È necessario saper andare a cavallo per diventare operatori?
Non occorre essere dei campioni o degli istruttori federali ma è necessario per due motivi. Prima di tutto dobbiamo sapere che cosa significhi stare a cavallo, che tipo di sensazione i nostri bambini ricevono. Non possiamo trascurare questo aspetto. È certo più importate essere buoni fisioterapisti o buoni psicologi o buoni educatori che buoni cavalieri ma è eticamente doveroso e corretto conoscere noi stessi cosa stiamo proponendo ad un altro, tanto più se questi è un bambino. Inoltre è altrettanto scorretto chiedere a qualcuno di sottoporsi ad un’esperienza di cui noi non sappiamo http:\\/\\/psicolab.neta.
Come facciamo a capire la paura di un bimbo di trottare se non sappiamo che sensazioni da? Come facciamo a proporre un esercizio se non sappiamo che sforzo richieda?
Conoscere il cavallo è anche saperlo montare. Montare un cavallo ci mette in un rapporto molto intimo con lui. Montare i propri cavalli risponde a entrambi i requisiti suddetti cavallo sano e lavorato.
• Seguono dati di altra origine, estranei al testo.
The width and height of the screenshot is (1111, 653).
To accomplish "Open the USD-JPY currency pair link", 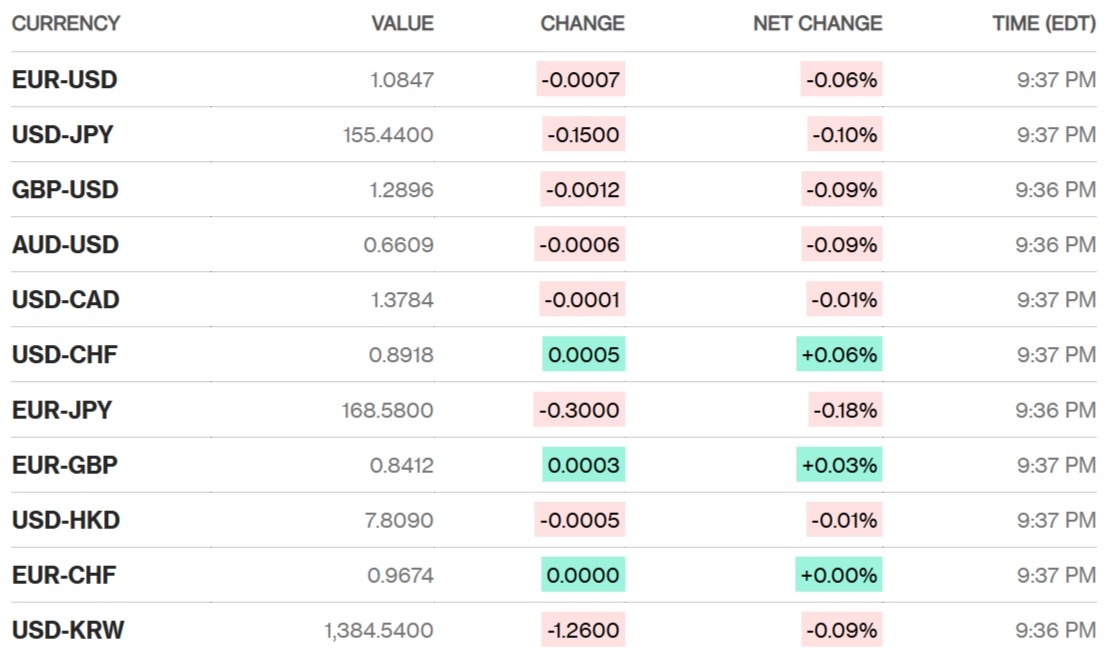I will coord(62,135).
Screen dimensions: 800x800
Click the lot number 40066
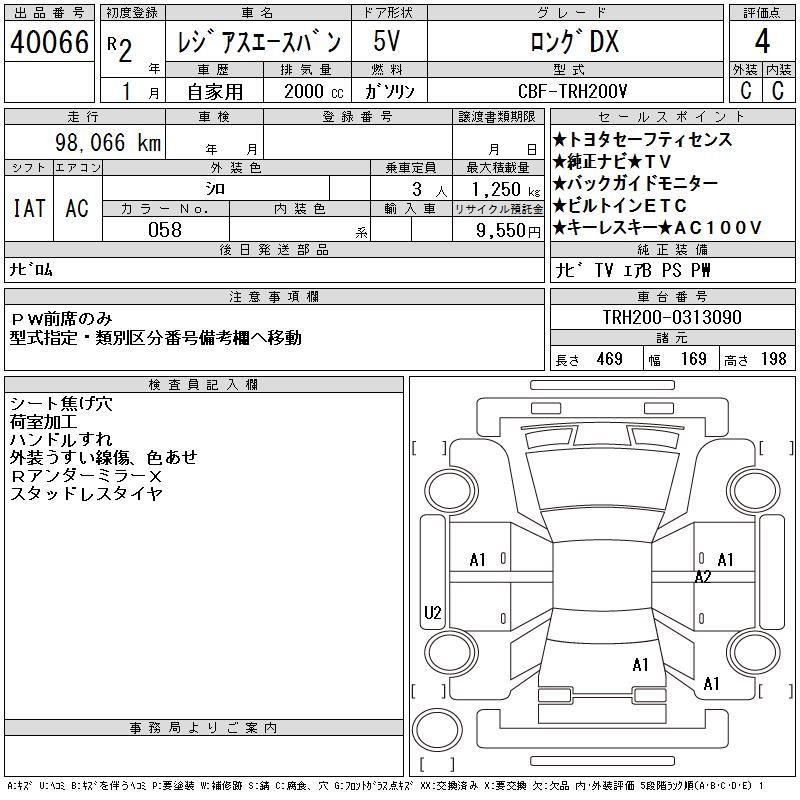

Lavorare il cavallo e corregge eventuali difetti lo mantiene “ginnasticato” e lo toglie dalla noia. Un cavallo che non salta può imparare a farlo, uno che non galoppa idem, uno che prende la mano può essere addolcito. Più lavora e meno si annoia. E tutto questo farlo sempre con l’aiuto di un istruttore valido.
 
 
e dopo?
Nonostante quello che abbiamo detto finora che non è importante l’età di un cavallo (luogo comune che il cavallo anziano sia più docile, meno reattivo, più paziente e prevedibile) è una realtà di fatto che spesso sono cavalli a fine carriera che si trovano ad essere arruolati nelle schiere dei cavalli per la riabilitazione equestre. Cavalli spesso anziani che, per quanto ben tenuti, sono più soggetti ad ammalarsi e a guarire meno facilmente di un cavallo giovane. E se non ce la facessero più? Indipendentemente dall’idea di ognuno riguardo alla macellazione è un vero delitto scegliere questa via che per molti è la più economica e la più facile. La via che tutti i cavalli invece, secondo mio parere, meriterebbero, e quelli che si sono dati a lavorare coi bambini disabili ancor più a ragione, è di finire i loro giorni in pace e a prato. Chi si è trovato nella condizione di cercare un posto a questi “colleghi da pensionare” forse ha un idea di quanto sia difficile trovare una soluzione del genere se non a costi proibitivi che spesso le associazione non riescono a mantenere, occorre smuovere mari e monti, rivolgersi a volontari, a privati benestanti, ad associazioni come la LAV, gli Alpini, i parchi. A questa domanda non segue qui una risposta ma un appello: occorrerebbe creare un ente sovvenzionato che raccolga i cavalli da ippoterapia che vanno in pensione.